Quote every line below exactly as it reads.

-- Opening Marker --

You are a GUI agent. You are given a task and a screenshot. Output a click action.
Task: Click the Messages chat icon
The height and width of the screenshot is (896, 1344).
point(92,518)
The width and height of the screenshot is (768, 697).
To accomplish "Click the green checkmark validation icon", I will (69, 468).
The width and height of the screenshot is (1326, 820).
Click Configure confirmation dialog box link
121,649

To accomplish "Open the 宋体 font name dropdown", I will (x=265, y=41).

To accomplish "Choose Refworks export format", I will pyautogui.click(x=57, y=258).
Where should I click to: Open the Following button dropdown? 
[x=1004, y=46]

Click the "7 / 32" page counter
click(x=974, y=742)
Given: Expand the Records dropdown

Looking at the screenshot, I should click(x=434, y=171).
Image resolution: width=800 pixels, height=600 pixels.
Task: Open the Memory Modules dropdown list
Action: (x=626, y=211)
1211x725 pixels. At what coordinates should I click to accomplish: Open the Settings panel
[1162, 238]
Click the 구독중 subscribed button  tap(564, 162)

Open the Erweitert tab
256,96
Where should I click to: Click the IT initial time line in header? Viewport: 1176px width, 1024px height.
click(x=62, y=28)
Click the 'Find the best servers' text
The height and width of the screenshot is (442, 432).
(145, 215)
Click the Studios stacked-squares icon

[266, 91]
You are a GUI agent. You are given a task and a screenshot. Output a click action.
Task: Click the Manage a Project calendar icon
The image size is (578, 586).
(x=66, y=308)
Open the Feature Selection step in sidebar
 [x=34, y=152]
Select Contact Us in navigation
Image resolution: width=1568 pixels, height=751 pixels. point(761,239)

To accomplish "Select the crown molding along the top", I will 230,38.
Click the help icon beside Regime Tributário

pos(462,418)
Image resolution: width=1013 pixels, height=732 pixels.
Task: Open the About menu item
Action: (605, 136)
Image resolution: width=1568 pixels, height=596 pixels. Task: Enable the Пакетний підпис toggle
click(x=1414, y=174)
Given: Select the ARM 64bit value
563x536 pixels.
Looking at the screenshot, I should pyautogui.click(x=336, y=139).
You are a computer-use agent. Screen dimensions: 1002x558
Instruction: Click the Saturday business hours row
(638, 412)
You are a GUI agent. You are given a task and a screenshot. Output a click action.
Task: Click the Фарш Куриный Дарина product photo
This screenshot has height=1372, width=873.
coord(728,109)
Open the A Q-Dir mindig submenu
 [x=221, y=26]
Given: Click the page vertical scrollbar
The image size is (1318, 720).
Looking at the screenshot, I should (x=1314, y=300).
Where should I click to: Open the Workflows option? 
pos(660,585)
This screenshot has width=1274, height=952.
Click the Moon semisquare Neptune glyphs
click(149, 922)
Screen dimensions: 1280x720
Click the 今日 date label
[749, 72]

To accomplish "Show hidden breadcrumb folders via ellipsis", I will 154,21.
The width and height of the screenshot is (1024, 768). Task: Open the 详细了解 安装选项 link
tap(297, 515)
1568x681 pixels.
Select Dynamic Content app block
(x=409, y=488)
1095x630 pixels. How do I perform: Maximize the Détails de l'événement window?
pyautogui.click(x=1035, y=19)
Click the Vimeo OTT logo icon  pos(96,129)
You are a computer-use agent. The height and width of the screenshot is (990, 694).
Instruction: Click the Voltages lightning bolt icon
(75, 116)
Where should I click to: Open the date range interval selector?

-- Closing Marker --

Exercise solution:
You are a GUI agent. You are given a task and a screenshot. Output a click action.
Task: Click the Messages chat icon
The height and width of the screenshot is (896, 1344).
point(92,518)
The width and height of the screenshot is (768, 697).
To accomplish "Click the green checkmark validation icon", I will (69, 468).
The width and height of the screenshot is (1326, 820).
Click Configure confirmation dialog box link
121,649

To accomplish "Open the 宋体 font name dropdown", I will (x=265, y=41).

To accomplish "Choose Refworks export format", I will pyautogui.click(x=57, y=258).
Where should I click to: Open the Following button dropdown? 
[x=1004, y=46]

Click the "7 / 32" page counter
click(x=974, y=742)
Given: Expand the Records dropdown

Looking at the screenshot, I should click(x=434, y=171).
Image resolution: width=800 pixels, height=600 pixels.
Task: Open the Memory Modules dropdown list
Action: (x=626, y=211)
1211x725 pixels. At what coordinates should I click to accomplish: Open the Settings panel
[1162, 238]
Click the 구독중 subscribed button  tap(564, 162)

Open the Erweitert tab
256,96
Where should I click to: Click the IT initial time line in header? Viewport: 1176px width, 1024px height.
click(x=62, y=28)
Click the 'Find the best servers' text
The height and width of the screenshot is (442, 432).
(145, 215)
Click the Studios stacked-squares icon

[266, 91]
You are a GUI agent. You are given a task and a screenshot. Output a click action.
Task: Click the Manage a Project calendar icon
The image size is (578, 586).
(x=66, y=308)
Open the Feature Selection step in sidebar
 [x=34, y=152]
Select Contact Us in navigation
Image resolution: width=1568 pixels, height=751 pixels. point(761,239)

To accomplish "Select the crown molding along the top", I will 230,38.
Click the help icon beside Regime Tributário

pos(462,418)
Image resolution: width=1013 pixels, height=732 pixels.
Task: Open the About menu item
Action: (605, 136)
Image resolution: width=1568 pixels, height=596 pixels. Task: Enable the Пакетний підпис toggle
click(x=1414, y=174)
Given: Select the ARM 64bit value
563x536 pixels.
Looking at the screenshot, I should pyautogui.click(x=336, y=139).
You are a computer-use agent. Screen dimensions: 1002x558
Instruction: Click the Saturday business hours row
(638, 412)
You are a GUI agent. You are given a task and a screenshot. Output a click action.
Task: Click the Фарш Куриный Дарина product photo
This screenshot has height=1372, width=873.
coord(728,109)
Open the A Q-Dir mindig submenu
 [x=221, y=26]
Given: Click the page vertical scrollbar
The image size is (1318, 720).
Looking at the screenshot, I should (x=1314, y=300).
Where should I click to: Open the Workflows option? 
pos(660,585)
This screenshot has width=1274, height=952.
Click the Moon semisquare Neptune glyphs
click(149, 922)
Screen dimensions: 1280x720
Click the 今日 date label
[749, 72]

To accomplish "Show hidden breadcrumb folders via ellipsis", I will 154,21.
The width and height of the screenshot is (1024, 768). Task: Open the 详细了解 安装选项 link
tap(297, 515)
1568x681 pixels.
Select Dynamic Content app block
(x=409, y=488)
1095x630 pixels. How do I perform: Maximize the Détails de l'événement window?
pyautogui.click(x=1035, y=19)
Click the Vimeo OTT logo icon  pos(96,129)
You are a computer-use agent. The height and width of the screenshot is (990, 694).
Instruction: Click the Voltages lightning bolt icon
(75, 116)
Where should I click to: Open the date range interval selector?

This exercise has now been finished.